>> begin Records supplied
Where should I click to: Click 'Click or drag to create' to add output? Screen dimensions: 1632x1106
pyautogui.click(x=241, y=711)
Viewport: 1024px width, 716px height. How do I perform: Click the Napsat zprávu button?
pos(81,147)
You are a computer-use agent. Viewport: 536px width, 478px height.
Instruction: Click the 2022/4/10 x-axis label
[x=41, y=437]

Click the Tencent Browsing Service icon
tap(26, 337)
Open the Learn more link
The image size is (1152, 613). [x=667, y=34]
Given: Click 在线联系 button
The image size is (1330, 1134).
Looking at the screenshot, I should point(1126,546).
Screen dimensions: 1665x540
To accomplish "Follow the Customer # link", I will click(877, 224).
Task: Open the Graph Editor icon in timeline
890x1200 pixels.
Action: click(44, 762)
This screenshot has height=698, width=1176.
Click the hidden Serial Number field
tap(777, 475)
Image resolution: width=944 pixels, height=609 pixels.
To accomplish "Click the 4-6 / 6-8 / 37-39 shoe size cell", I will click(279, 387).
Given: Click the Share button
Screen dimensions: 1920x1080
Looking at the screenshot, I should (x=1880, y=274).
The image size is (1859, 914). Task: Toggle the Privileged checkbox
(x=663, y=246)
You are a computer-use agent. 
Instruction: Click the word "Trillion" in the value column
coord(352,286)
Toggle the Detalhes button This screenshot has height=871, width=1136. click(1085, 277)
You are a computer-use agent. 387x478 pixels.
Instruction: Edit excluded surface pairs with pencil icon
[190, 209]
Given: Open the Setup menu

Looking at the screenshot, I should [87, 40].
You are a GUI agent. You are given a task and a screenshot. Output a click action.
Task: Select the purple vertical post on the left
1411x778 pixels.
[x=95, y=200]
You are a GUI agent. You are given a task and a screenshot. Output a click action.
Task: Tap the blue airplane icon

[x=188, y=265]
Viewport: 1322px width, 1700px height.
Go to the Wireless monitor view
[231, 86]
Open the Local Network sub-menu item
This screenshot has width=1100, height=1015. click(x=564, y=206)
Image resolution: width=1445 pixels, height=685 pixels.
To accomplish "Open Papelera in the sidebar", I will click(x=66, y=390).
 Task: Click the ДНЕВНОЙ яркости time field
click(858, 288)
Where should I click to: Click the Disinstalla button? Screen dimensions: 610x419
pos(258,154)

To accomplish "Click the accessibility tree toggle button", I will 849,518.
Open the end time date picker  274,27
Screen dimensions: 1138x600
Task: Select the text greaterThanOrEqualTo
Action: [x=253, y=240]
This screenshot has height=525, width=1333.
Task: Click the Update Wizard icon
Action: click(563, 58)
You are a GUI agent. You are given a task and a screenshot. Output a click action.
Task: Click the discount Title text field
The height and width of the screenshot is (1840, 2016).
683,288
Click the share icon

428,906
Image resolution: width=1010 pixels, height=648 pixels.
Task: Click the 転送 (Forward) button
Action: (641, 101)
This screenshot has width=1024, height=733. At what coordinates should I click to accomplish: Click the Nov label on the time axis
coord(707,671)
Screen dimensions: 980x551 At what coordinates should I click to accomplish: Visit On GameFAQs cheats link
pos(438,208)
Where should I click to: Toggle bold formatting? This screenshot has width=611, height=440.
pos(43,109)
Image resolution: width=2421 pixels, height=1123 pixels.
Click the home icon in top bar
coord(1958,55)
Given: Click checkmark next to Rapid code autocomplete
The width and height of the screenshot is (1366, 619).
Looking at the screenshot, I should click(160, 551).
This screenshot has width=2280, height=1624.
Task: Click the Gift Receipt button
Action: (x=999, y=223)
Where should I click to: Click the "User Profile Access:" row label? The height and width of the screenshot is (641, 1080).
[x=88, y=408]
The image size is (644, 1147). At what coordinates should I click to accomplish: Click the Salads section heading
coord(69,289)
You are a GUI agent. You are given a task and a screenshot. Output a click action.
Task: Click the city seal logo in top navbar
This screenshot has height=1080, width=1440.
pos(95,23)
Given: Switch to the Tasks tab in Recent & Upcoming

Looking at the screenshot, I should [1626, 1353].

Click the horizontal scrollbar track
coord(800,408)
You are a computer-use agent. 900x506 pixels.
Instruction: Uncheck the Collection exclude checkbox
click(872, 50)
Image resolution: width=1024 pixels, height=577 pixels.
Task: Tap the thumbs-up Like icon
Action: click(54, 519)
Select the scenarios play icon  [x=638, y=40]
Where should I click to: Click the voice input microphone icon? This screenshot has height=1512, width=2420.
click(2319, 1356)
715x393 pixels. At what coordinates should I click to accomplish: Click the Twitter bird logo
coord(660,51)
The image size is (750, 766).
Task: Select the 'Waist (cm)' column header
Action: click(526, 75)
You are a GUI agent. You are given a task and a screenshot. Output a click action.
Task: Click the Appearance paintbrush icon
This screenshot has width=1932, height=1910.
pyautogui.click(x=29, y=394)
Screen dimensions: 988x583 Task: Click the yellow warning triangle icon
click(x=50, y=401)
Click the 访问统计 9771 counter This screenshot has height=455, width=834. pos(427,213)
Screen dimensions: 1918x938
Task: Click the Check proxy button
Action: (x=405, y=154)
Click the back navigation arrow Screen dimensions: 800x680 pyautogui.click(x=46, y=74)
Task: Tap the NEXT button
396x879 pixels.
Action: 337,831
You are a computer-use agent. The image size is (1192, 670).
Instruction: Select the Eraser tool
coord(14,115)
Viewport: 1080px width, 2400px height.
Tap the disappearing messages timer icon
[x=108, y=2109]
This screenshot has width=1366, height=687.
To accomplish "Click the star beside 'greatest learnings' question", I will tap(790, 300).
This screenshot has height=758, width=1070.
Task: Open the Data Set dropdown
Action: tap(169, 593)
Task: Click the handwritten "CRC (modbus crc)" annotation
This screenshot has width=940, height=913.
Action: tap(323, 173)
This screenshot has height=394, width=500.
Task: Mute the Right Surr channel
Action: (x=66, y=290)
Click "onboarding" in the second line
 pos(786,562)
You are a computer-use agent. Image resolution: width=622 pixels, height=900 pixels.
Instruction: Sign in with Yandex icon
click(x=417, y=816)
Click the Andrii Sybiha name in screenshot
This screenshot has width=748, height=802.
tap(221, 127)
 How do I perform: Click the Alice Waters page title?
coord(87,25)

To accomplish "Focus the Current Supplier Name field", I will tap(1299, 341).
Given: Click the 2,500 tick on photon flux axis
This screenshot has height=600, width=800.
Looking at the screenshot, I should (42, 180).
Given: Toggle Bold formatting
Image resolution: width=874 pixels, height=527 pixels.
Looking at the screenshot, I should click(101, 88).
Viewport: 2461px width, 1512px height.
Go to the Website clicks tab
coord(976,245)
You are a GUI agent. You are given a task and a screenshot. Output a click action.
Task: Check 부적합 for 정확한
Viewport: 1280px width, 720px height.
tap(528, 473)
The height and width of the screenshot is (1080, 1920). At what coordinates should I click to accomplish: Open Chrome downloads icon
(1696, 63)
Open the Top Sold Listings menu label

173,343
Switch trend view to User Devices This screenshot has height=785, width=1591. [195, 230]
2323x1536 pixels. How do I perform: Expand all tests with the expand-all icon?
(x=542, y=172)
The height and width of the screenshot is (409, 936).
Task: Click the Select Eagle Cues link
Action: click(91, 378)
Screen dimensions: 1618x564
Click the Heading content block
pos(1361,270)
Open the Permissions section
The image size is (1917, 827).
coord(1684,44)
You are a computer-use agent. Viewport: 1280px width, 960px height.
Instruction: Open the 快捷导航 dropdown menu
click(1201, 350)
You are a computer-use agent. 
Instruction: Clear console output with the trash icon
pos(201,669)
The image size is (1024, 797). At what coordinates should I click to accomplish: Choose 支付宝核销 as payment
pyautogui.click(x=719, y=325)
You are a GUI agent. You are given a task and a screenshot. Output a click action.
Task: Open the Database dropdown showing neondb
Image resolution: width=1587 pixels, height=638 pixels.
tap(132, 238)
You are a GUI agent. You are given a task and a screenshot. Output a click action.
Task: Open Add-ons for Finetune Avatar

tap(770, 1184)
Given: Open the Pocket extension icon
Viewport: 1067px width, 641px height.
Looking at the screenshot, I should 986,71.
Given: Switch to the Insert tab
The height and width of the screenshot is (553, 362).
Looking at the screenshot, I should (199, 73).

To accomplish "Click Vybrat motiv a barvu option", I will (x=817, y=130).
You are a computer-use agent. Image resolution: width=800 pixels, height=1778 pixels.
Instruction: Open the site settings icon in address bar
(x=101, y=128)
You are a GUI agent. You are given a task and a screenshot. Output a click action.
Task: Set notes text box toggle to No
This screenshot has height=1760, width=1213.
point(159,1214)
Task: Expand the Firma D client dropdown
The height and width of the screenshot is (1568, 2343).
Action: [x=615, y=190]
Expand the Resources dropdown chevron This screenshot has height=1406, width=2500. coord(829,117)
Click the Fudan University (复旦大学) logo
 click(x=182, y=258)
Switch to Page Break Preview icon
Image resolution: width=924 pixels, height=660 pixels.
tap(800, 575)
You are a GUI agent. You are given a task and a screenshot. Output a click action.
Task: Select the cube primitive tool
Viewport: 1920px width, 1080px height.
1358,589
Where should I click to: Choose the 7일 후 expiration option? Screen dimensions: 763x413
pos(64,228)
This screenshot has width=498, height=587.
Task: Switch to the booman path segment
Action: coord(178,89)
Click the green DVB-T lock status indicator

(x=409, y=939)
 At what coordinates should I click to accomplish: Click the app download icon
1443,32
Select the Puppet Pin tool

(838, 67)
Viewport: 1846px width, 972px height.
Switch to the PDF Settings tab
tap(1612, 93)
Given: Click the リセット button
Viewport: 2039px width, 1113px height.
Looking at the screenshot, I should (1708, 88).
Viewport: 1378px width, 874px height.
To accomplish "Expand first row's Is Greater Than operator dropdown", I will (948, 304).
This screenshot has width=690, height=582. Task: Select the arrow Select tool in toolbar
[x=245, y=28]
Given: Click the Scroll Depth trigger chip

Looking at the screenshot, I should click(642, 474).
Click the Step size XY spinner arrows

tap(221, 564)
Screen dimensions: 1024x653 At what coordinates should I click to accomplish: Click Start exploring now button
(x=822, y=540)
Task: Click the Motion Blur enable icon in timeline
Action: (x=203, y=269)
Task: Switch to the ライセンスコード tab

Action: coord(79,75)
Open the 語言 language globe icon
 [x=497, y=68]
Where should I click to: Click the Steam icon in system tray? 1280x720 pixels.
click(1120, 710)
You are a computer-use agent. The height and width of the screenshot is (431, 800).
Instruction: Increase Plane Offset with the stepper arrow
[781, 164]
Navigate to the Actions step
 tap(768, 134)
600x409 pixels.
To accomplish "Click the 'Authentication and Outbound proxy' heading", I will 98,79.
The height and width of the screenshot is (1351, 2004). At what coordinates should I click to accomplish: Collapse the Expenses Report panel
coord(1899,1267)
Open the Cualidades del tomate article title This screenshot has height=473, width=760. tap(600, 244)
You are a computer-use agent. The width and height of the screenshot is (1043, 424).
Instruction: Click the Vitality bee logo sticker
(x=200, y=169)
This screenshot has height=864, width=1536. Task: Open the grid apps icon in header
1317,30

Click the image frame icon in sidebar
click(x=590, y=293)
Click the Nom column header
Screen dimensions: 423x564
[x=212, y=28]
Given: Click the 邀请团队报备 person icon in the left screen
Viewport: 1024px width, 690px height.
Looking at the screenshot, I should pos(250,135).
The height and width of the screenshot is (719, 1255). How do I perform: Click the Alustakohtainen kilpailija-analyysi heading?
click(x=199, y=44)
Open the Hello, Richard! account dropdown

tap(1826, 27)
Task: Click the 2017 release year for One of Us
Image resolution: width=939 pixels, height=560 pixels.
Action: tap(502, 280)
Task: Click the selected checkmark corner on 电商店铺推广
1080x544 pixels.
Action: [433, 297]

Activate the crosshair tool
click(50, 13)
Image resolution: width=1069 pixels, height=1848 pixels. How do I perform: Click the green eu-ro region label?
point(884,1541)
>> end Records supplied
Your task:
Write out, word for word, the stretch of the records from the very first line through the line containing "The image size is (1152, 613). [x=667, y=34]".

Response to this exercise:
Where should I click to: Click 'Click or drag to create' to add output? Screen dimensions: 1632x1106
pyautogui.click(x=241, y=711)
Viewport: 1024px width, 716px height. How do I perform: Click the Napsat zprávu button?
pos(81,147)
You are a computer-use agent. Viewport: 536px width, 478px height.
Instruction: Click the 2022/4/10 x-axis label
[x=41, y=437]

Click the Tencent Browsing Service icon
tap(26, 337)
Open the Learn more link
The image size is (1152, 613). [x=667, y=34]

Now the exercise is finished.